Tell Raven-1 when and how to trigger tools based on what it hears (beyond the automatic emotion analysis).
"audio_tool_prompt":
  "You have a tool to escalate to a human agent when the user sounds very frustrated, named `escalate_to_human`. Use this tool when detecting sustained frustration."

8. audio_tools

Defines callable functions that Raven-1 can trigger based on audio analysis.

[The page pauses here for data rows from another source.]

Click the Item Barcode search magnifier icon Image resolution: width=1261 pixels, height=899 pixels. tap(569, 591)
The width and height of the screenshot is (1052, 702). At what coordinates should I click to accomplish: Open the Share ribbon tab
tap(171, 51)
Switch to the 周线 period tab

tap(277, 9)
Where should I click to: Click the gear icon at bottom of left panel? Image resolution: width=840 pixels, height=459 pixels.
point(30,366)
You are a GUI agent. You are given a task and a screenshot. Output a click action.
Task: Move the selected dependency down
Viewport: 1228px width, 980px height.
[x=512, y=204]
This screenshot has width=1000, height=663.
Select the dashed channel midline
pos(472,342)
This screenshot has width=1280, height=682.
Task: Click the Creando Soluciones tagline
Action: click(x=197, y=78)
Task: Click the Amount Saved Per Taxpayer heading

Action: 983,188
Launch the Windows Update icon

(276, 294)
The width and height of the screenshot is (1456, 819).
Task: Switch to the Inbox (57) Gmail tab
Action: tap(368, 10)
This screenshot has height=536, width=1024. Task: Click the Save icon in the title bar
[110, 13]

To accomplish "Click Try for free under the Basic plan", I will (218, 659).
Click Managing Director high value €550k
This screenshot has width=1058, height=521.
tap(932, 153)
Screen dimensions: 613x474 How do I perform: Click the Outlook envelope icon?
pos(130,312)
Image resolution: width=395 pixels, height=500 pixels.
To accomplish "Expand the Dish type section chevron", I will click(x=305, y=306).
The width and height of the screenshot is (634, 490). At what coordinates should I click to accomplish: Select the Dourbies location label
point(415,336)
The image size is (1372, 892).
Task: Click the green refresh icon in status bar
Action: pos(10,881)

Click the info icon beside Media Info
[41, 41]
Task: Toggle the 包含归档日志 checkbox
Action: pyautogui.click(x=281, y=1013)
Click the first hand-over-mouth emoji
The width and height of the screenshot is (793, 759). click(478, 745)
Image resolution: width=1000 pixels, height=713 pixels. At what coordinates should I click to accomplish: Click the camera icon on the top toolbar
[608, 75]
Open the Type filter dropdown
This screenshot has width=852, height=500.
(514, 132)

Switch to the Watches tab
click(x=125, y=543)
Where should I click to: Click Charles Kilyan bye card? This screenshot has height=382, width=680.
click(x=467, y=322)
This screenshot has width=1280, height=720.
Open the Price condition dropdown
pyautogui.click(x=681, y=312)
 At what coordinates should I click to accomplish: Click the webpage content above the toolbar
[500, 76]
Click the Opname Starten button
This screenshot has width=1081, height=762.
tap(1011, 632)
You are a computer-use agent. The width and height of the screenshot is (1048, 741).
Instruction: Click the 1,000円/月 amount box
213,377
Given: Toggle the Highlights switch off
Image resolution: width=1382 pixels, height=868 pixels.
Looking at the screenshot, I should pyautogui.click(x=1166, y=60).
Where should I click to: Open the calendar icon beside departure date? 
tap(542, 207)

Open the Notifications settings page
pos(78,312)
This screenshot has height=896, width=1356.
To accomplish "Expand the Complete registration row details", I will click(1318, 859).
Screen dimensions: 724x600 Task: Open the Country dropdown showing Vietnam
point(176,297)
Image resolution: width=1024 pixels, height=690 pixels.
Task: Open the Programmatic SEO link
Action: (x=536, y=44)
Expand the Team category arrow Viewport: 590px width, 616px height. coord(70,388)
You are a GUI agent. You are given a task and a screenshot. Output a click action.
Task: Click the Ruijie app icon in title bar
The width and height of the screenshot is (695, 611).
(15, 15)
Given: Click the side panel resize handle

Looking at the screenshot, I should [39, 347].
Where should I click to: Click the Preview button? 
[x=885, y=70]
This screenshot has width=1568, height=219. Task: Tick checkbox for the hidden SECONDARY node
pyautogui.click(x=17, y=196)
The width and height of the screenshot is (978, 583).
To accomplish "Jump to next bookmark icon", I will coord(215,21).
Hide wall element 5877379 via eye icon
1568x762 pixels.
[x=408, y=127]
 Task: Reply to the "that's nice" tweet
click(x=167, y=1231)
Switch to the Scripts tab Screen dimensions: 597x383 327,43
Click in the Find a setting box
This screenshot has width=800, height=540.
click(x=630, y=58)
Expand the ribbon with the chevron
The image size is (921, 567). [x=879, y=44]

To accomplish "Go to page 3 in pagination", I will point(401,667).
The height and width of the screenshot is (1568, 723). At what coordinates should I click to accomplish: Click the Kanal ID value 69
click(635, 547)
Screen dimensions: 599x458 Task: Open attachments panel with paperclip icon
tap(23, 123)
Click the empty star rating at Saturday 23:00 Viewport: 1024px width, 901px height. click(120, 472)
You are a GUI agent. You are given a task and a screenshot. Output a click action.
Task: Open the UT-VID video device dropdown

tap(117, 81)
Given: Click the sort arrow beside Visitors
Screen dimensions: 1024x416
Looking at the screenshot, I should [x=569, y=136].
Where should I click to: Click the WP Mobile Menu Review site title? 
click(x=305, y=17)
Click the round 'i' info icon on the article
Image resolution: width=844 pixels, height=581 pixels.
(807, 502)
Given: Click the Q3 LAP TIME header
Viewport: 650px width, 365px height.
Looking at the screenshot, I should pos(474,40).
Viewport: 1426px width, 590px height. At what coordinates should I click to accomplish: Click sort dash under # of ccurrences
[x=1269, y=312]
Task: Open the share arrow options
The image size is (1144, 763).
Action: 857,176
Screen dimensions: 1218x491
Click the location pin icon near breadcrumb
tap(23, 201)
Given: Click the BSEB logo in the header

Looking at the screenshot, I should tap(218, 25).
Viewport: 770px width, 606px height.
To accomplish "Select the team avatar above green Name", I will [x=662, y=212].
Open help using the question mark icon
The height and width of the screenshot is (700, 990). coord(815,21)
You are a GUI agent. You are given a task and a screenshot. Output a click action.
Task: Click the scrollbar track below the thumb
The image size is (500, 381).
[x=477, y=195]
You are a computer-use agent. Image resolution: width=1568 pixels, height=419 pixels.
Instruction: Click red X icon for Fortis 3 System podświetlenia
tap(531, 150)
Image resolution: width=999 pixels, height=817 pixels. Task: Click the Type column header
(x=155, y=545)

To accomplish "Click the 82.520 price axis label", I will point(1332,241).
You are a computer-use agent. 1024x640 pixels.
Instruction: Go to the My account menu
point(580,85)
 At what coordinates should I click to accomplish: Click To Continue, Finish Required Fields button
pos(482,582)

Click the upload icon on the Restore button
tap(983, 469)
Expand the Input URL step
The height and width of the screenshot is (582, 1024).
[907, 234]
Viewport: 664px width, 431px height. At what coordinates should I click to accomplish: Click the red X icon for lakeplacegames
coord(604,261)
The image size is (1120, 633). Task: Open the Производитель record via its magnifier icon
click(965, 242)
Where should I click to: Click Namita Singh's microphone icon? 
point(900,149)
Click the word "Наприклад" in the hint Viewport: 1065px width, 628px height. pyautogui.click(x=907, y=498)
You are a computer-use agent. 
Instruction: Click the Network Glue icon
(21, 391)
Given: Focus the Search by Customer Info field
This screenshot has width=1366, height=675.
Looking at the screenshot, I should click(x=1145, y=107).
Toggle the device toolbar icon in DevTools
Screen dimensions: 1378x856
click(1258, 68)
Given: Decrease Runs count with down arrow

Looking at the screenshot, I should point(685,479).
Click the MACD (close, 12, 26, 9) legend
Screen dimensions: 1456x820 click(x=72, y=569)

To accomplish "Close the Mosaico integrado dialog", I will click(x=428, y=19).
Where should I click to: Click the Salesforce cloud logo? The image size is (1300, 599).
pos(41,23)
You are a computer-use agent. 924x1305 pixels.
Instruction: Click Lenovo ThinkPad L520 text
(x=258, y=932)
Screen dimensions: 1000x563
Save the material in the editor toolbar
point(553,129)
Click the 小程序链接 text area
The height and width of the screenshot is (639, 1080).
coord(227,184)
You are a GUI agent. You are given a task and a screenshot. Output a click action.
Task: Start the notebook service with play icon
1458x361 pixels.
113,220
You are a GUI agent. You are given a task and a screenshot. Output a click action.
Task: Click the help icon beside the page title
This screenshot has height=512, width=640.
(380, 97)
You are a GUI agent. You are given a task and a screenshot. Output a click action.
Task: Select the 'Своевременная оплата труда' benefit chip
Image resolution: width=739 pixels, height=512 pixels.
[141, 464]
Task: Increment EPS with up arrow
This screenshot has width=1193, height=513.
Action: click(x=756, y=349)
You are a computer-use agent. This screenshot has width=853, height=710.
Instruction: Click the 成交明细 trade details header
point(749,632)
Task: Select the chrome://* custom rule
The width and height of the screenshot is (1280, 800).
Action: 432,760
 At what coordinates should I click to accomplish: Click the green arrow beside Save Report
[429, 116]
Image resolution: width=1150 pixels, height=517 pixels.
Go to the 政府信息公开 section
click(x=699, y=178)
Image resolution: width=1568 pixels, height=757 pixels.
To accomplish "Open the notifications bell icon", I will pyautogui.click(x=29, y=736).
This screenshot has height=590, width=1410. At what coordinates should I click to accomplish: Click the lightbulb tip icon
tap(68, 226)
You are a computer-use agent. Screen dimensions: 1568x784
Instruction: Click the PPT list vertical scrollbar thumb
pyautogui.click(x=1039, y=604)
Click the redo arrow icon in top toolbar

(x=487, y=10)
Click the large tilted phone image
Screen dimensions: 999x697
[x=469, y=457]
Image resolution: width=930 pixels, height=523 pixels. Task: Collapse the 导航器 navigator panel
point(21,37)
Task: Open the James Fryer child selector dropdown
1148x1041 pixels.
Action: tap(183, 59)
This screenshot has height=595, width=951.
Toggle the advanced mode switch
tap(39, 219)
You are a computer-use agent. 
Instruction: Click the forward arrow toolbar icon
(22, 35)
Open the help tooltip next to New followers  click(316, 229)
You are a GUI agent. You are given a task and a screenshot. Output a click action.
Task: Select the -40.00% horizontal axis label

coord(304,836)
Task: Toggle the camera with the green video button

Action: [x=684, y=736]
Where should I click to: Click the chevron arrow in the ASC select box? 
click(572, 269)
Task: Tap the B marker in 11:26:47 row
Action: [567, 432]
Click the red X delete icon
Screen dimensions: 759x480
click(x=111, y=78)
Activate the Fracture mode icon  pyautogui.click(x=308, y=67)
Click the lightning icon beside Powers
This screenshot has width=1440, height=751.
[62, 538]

Each tool must include a type and a function object detailing its schema.
"audio_tools": [
  {
    "type": "function",
    "function": {
      "name": "escalate_to_human",
      "description": "Escalate the conversation to a human agent when user frustration is detected",
      "parameters": {
        "type": "object",
        "properties": {
          "reason": {
            "type": "string",
            "description": "The reason for escalation"
          }
        },
        "required": ["reason"]
      }
    }
  }
]

Example Configurations

This example demonstrates a persona that monitors for visual cues (bright outfits) and triggers a tool when detected.
{
  "persona_name": "Fashion Advisor",
  "system_prompt": "As a Fashion Advisor, you specialize in offering tailored fashion advice.",
  "pipeline_mode": "full",
  "context": "You're having a video conversation with a client about their outfit.",
  "default_replica_id": "r79e1c033f",
  "layers": {
    "perception": {
      "perception_model": "raven-1",
      "visual_awareness_queries": [
        "Is the user wearing a bright outfit?"
      ],
      "perception_analysis_queries": [
        "Is the user wearing multiple bright colors?",
        "On a scale of 1-100, how often was the user looking at the screen?"
      ],
      "visual_tool_prompt": "You have a tool to notify the system when a bright outfit is detected, named `notify_if_bright_outfit_shown`. You MUST use this tool when a bright outfit is detected.",
      "visual_tools": [
        {
          "type": "function",
          "function": {
            "name": "notify_if_bright_outfit_shown",
            "description": "Use this function when a bright outfit is detected in the image with high confidence",
            "parameters": {
              "type": "object",
              "properties": {
                "outfit_color": {
                  "type": "string",
                  "description": "Best guess on what color of outfit it is"
                }
              },
              "required": ["outfit_color"]
            }
          }
        }
      ]
    }
  }
}
This example demonstrates a persona that monitors user tone and escalates to a human agent when sustained frustration is detected.
{
  "persona_name": "Support Agent",
  "system_prompt": "You are a helpful customer support agent.",
  "pipeline_mode": "full",
  "context": "You're helping a customer troubleshoot an issue.",
  "default_replica_id": "r79e1c033f",
  "layers": {
    "perception": {
      "perception_model": "raven-1",
      "audio_awareness_queries": [
        "Does the user sound frustrated or confused?",
        "Is the user speaking quickly as if in a hurry?"
      ],
      "audio_tool_prompt": "You have a tool to escalate to a human agent when the user sounds very frustrated, named `escalate_to_human`. Use this tool when detecting sustained frustration.",
      "audio_tools": [
        {
          "type": "function",
          "function": {
            "name": "escalate_to_human",
            "description": "Escalate the conversation to a human agent when user frustration is detected",
            "parameters": {
              "type": "object",
              "properties": {
                "reason": {
                  "type": "string",
                  "description": "The reason for escalation"
                }
              },
              "required": ["reason"]
            }
          }
        }
      ]
    }
  }
}
Please see the Create a Persona endpoint for more details.